Problem description: Please reproduce the part of the film synopsis below word for word, starting with "The excruciating love" and going on through "a baby boy.".

Passage shown:
-- Start --

The excruciating love story of Giovanna (Sofia Loren), a bereft Italian spouse, who wanders and looks for her husband Antonio (Marcello Mastroianni) in Russia. Antonio left and never returned after serving on the Russian front in World War II, and when she finally finds him, he has a Russian wife, a daughter, and amnesia. Giovanna, distraught by the discovery, returns to Italy and tries to forget the past. Some years later, Antonio returns and he asks her to go live with him in Russia. Meanwhile, Giovanna tried to move on with her own life, she works in a factory and lives with a man, with whom she has a baby boy.
Antonio visits her and tries to explain his new life, how war changes a man, how safe he felt with his new woman after years of confusion. Unwilling to ruin Antonio’s daughter’s or her own son’s life, Giovanna refuses to leave Italy.
As they part, Antonio gives her a fur, which he promised her. The lovers lock eyes one last time as Antonio’s train takes him away from Giovanna, and from Italy.

-- End --

Data lines:
-- Start --

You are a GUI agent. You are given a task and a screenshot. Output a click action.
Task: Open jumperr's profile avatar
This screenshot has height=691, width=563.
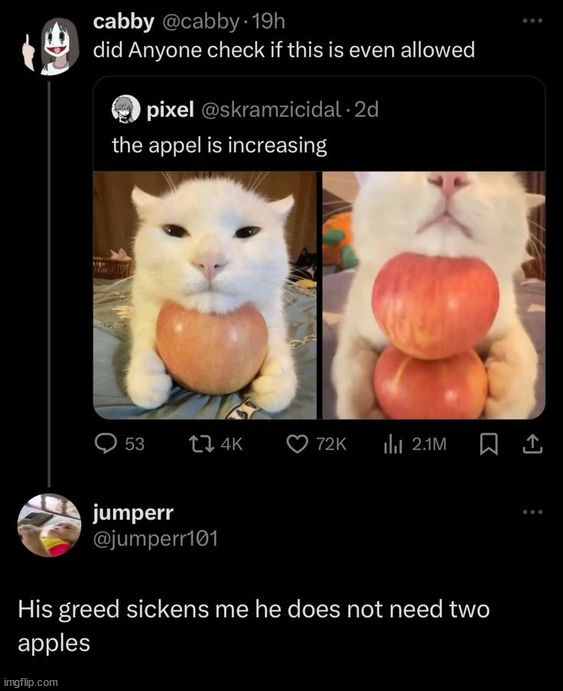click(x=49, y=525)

-- End --
-- Start --

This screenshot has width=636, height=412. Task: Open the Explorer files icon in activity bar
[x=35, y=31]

-- End --

Solution for this task:
The excruciating love story of Giovanna (Sofia Loren), a bereft Italian spouse, who wanders and looks for her husband Antonio (Marcello Mastroianni) in Russia. Antonio left and never returned after serving on the Russian front in World War II, and when she finally finds him, he has a Russian wife, a daughter, and amnesia. Giovanna, distraught by the discovery, returns to Italy and tries to forget the past. Some years later, Antonio returns and he asks her to go live with him in Russia. Meanwhile, Giovanna tried to move on with her own life, she works in a factory and lives with a man, with whom she has a baby boy.